It’s tough to get engrossed in the humor of the movie or care about how Molly and Joel end up if you’re busy pointing out plot similarities to Nora Ephron movies. Unlike The Mindy Project, which is both a commentary on rom-coms and an enjoyable show on its own, They Came Together is pretty much all parody, all the time.

They Came Together just doesn’t quite stand on its own outside the world of self-referential humor. Which isn’t to say extended meta jokes can’t work; take 22 Jump Street, which was critically adored and widely seen. The movie liberally sprinkled meta references to the first Jump Street movie and the 1980s TV show that spawned its franchise, but there was a real movie underneath the jokes. A person could have enjoyed it without knowing anything about the greater context. With They Came Together, anyone who doesn’t “get it” just won’t get it. Even if you’re a fan of meta stuff, They Came Together could still fall flat. Though the movie has some wonderfully fresh dialogue, especially between Joel and his brother (played by New Girl’s Max Greenfield), a lot of the parodied rom-com clichés are already universally known and mocked. Paul Rudd is not the first actor to get melodramatically splashed by a puddle, and Amy Poehler is certainly not be the first to try on a crazier-than-normal string of outfits before a date for laughs.

Maybe They Came Together is destined to end up like last year’s This Is The End — you either love it or hate it, depending on how much you like watching those actors make inside jokes. But from here, that sounds like a rather depressing future for what Time magazine is heralding as the beginning of a “new era of spoofs.” Unless you’re Community’s Abed Nadir, an upcoming string of comedies that consist entirely of the main characters mocking their own story sounds pretty exhausting.
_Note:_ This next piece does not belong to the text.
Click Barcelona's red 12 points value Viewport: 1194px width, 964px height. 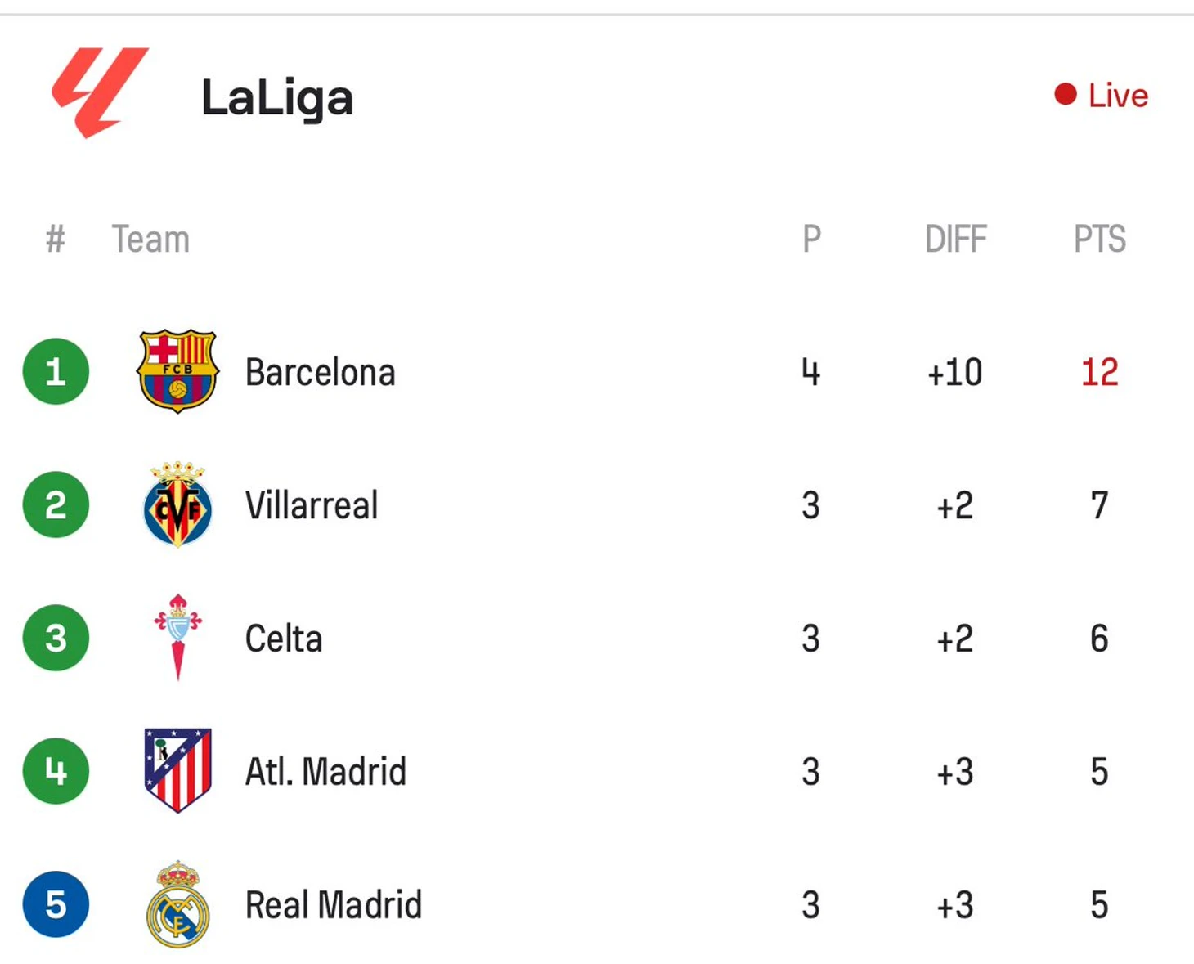(x=1100, y=373)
In an interview on The Colbert Report, Paul Rudd sarcastically characterized the movie as not only meta but also “paper thin.” He jovially told Colbert, “There’s no substance here at all. You can kind of half-pay attention to your children…you can kind of half-pay attention to making dinner. And it’s quick, it flies by.”

Not exactly the best way to promote a movie. But maybe he was just being meta.